It is in fact an uninhabited island, one of the most remote in the world, and only visited every few years.

Henderson Island in the South Pacific is now being tagged the world’s most polluted: a new study published in the journal Proceedings of the National Academy of Sciences shows it has getting on for forty million pieces of plastic.

Its vulnerability to the South Pacific Gyre ocean current means trash from South America or fishing boats washes up on this island, 5,000 kilometres from Chile.

Australian scientists say they discovered Henderson’s idyllic beaches littered with about 37.7 million pieces of plastic during an investigation in 2015.

“The top offenders on the beach were by and large everyday consumer items that most people don’t really hesitate when they use them to think about what it really means and where they might end up,” said Dr Jennifer Lavers of the University of Tasmania’s Institute for Marine and Antarctic Studies. “Global estimates of plastic on beaches, whether that’s on islands or on the mainland, is likely to be a very significant underestimate of the true scale of the problem.”

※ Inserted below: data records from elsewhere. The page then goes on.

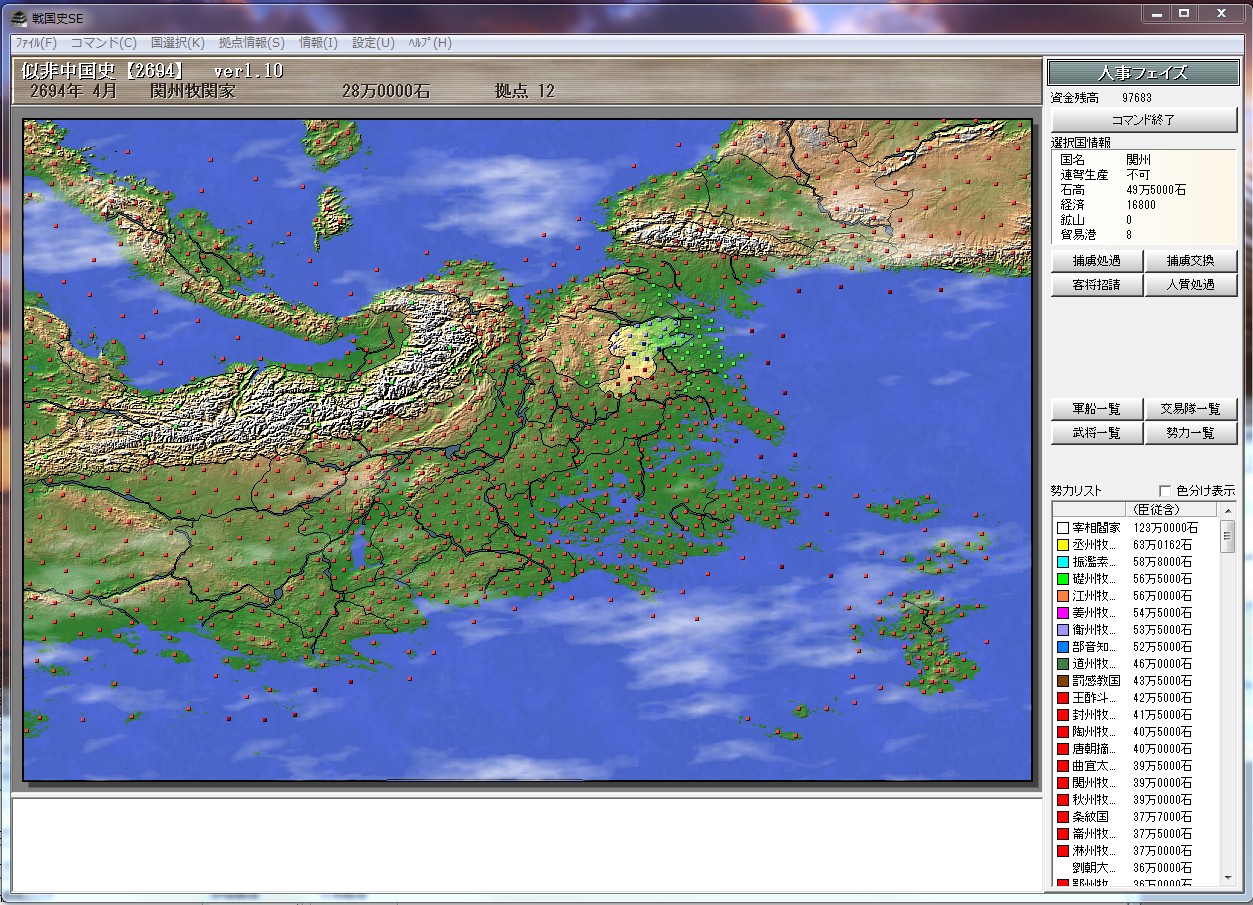Select the cyan faction swatch for 振濫索

click(x=1063, y=562)

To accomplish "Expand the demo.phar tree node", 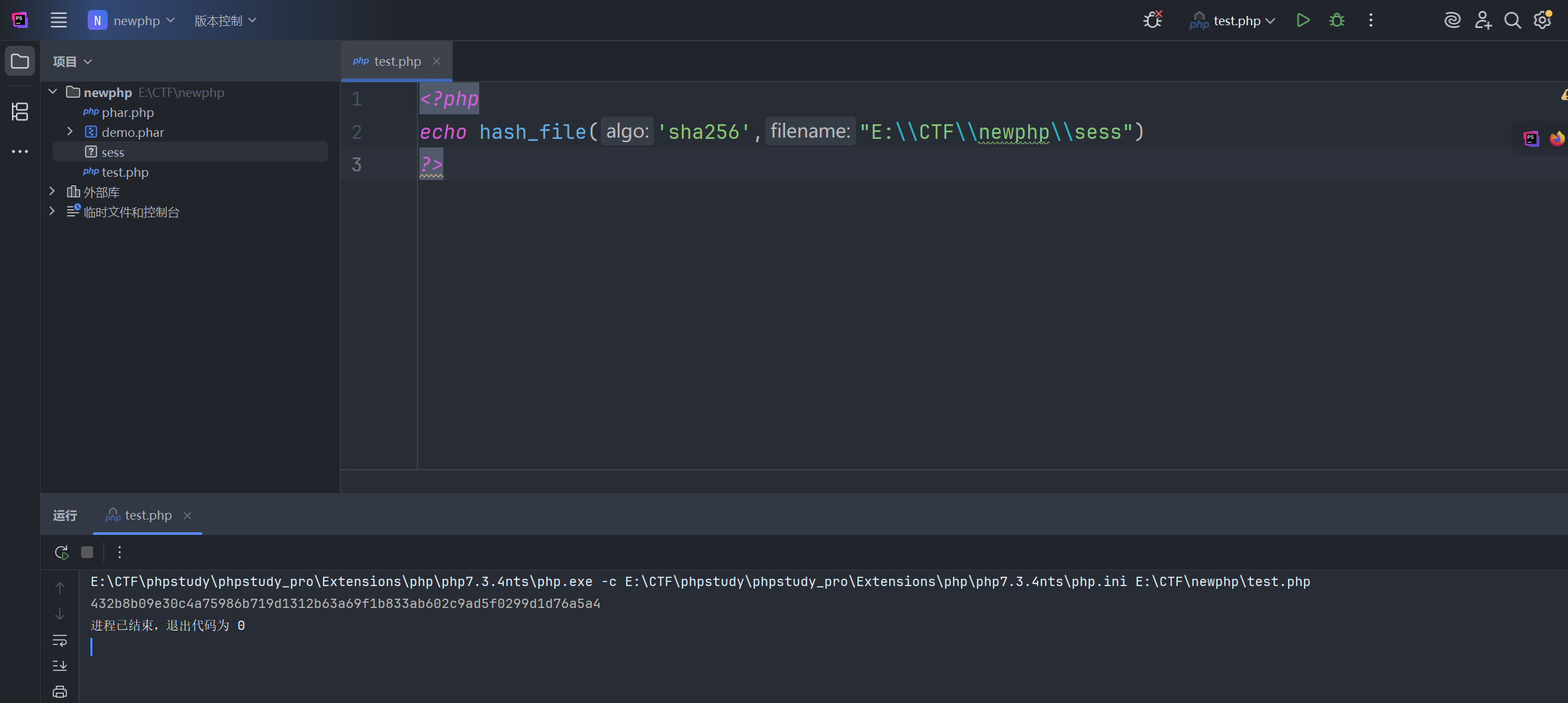I will coord(70,132).
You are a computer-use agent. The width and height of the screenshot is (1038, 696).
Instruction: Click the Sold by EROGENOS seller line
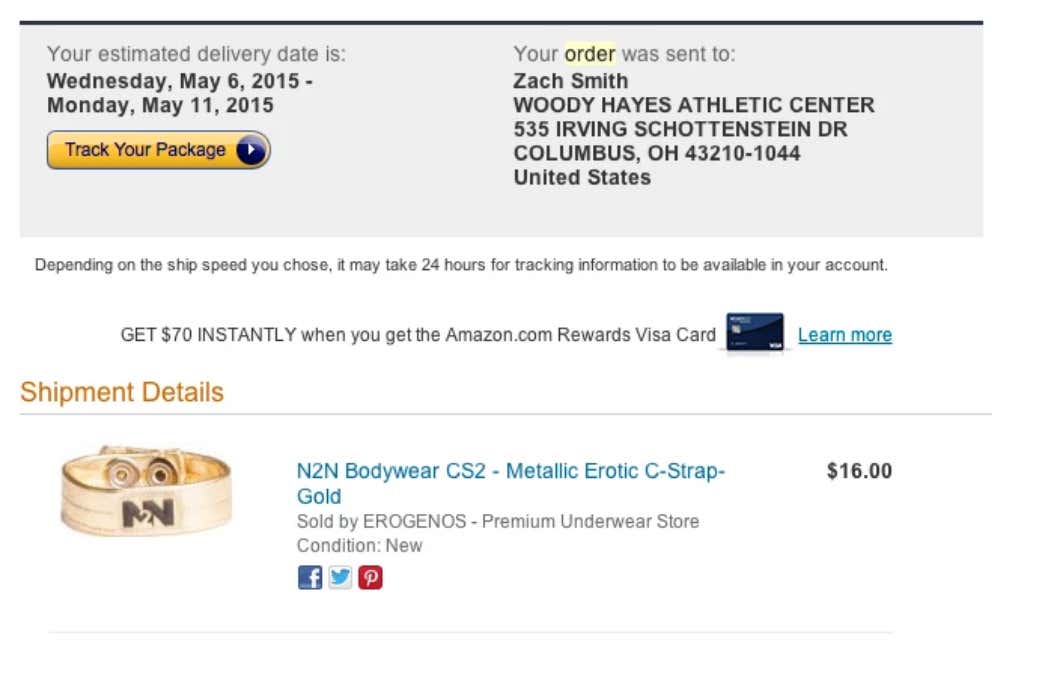498,522
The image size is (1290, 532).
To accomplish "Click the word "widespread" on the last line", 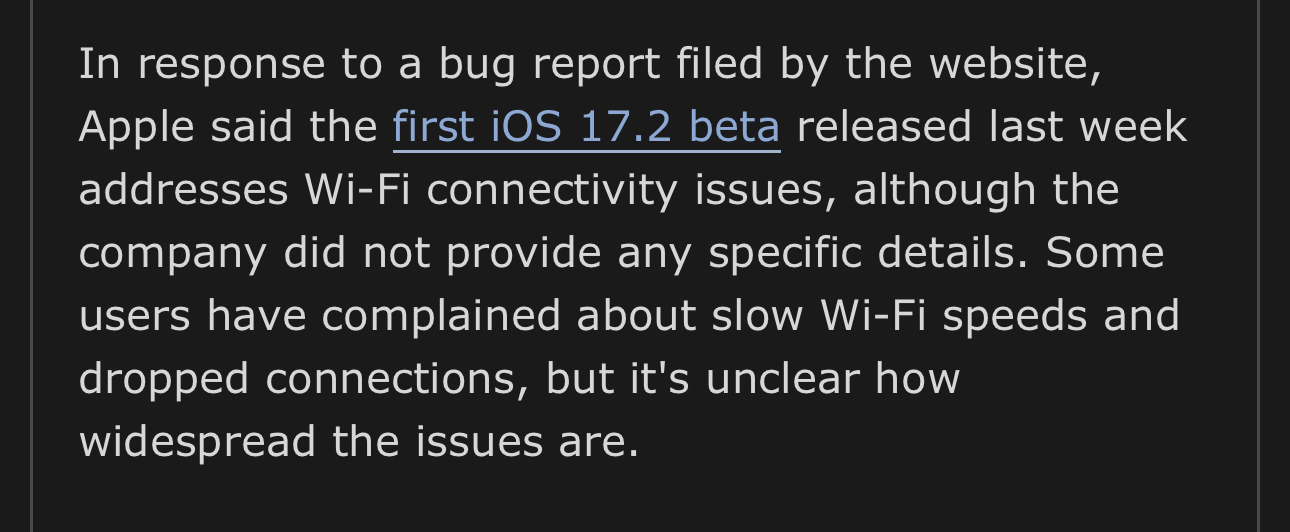I will [x=198, y=442].
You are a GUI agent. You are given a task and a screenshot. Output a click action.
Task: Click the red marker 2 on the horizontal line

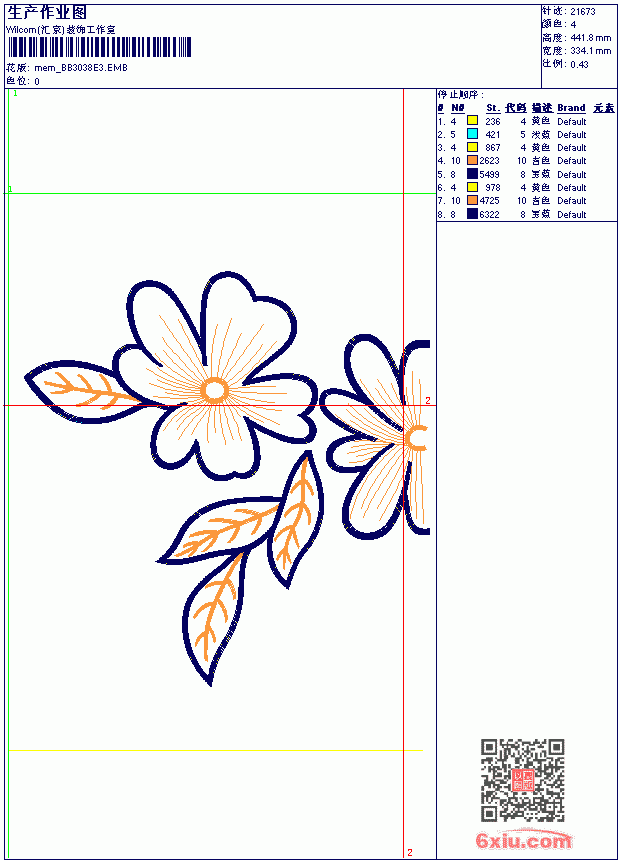pos(428,400)

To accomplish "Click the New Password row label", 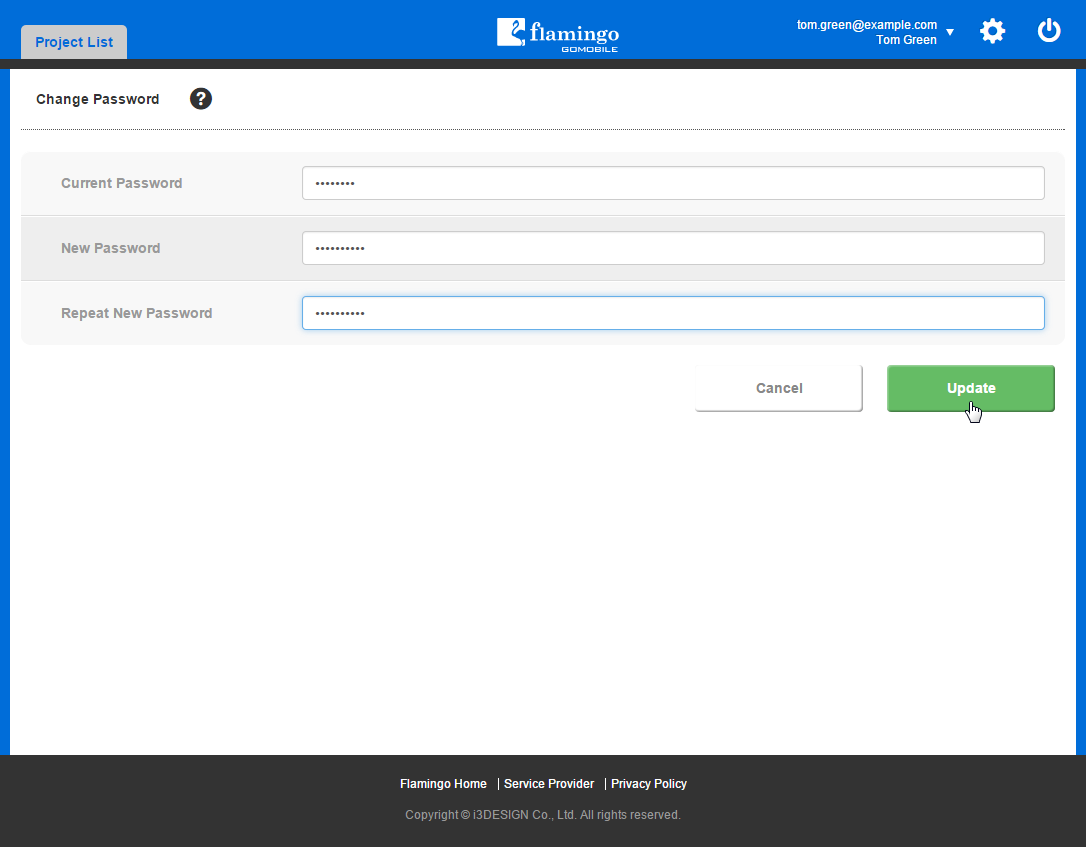I will point(110,248).
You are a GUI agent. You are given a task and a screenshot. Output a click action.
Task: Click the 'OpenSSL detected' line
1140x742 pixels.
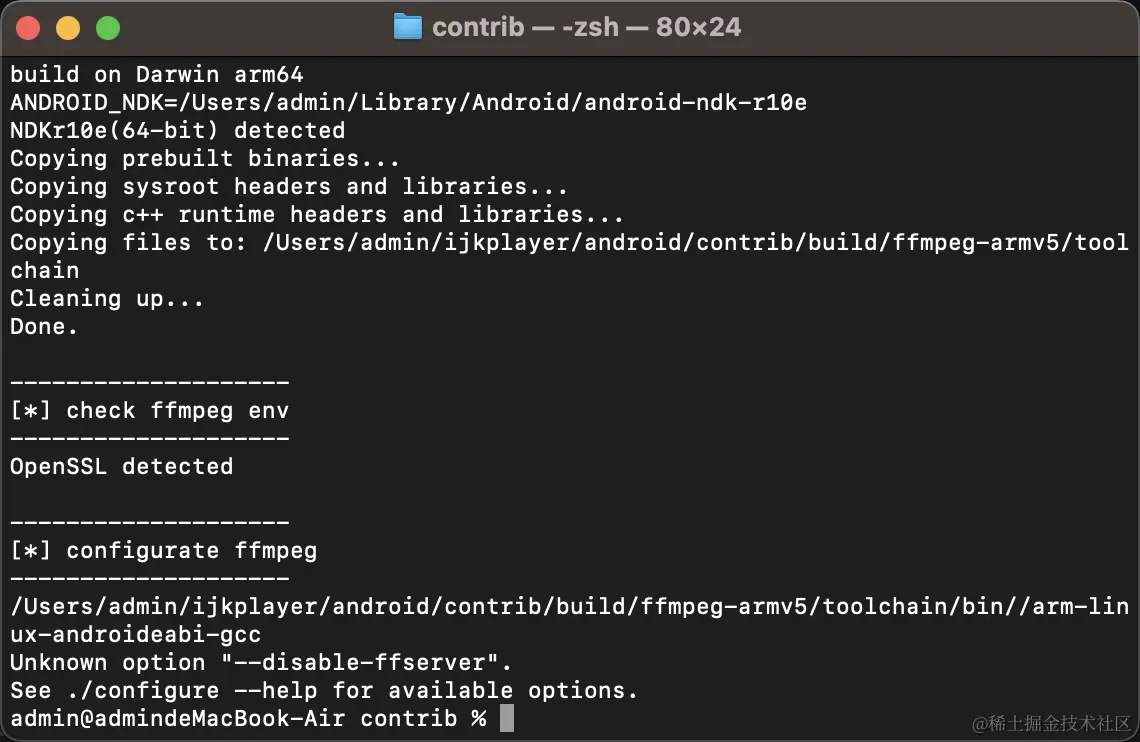point(121,466)
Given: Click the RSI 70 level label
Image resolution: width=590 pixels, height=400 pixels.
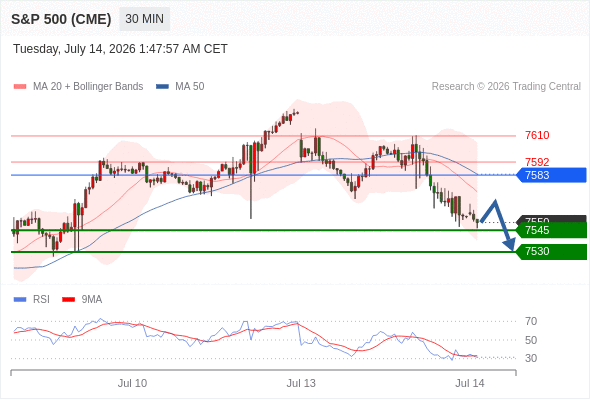Looking at the screenshot, I should [x=531, y=321].
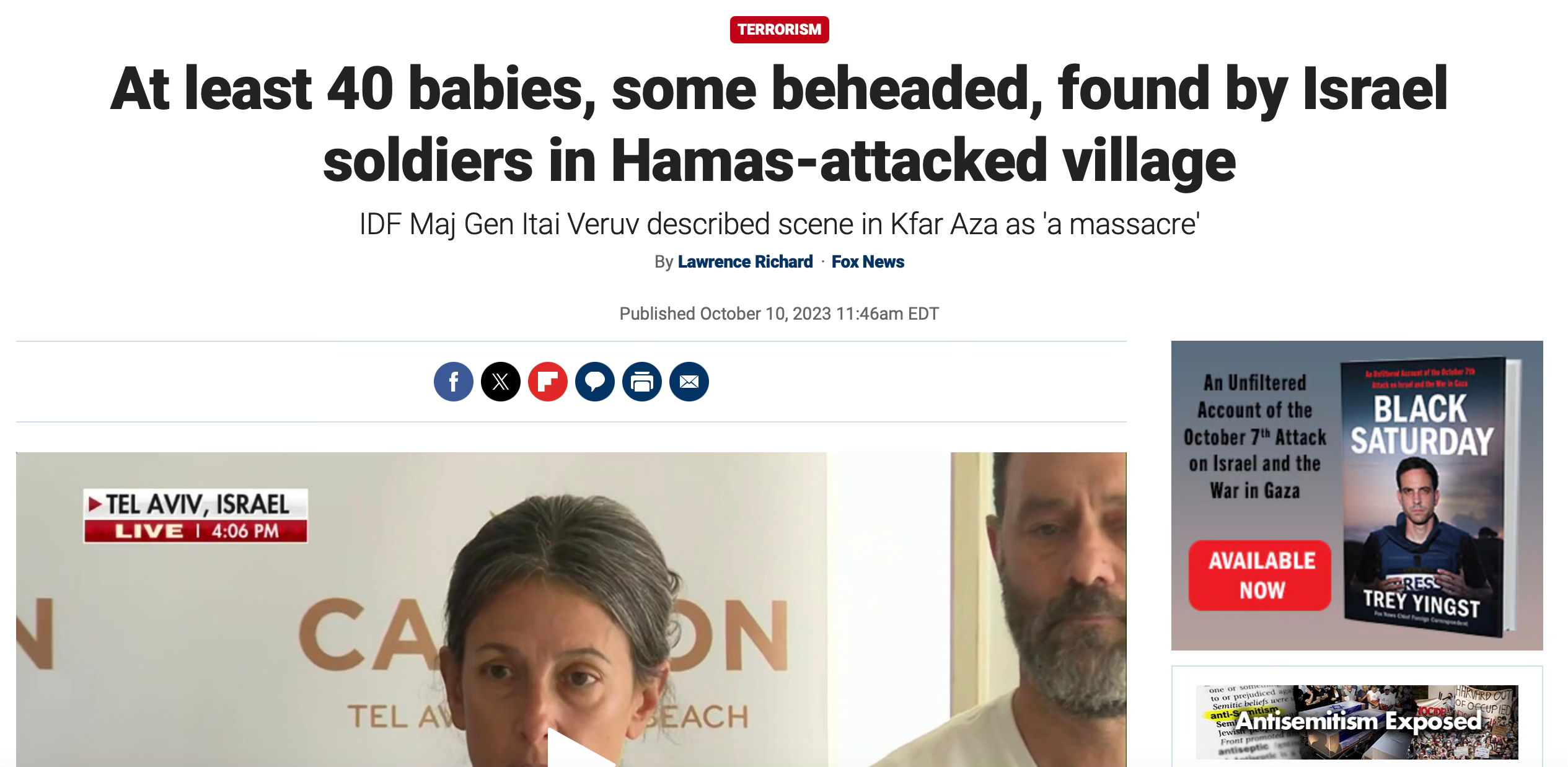Share via Flipboard icon
The height and width of the screenshot is (767, 1568).
coord(547,382)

Henderson is part of the Pitcairn Islands group, a British overseas territory. It is listed as a World Heritage Site by UNESCO, whose website describes it as “a gem in the Middle of the Pacific” with endemic plants and birds.

There is supposed to be a management protection plan, but there are no details of what it consists of in practice.

Researchers say almost every island, every ocean species is now affected by global waste.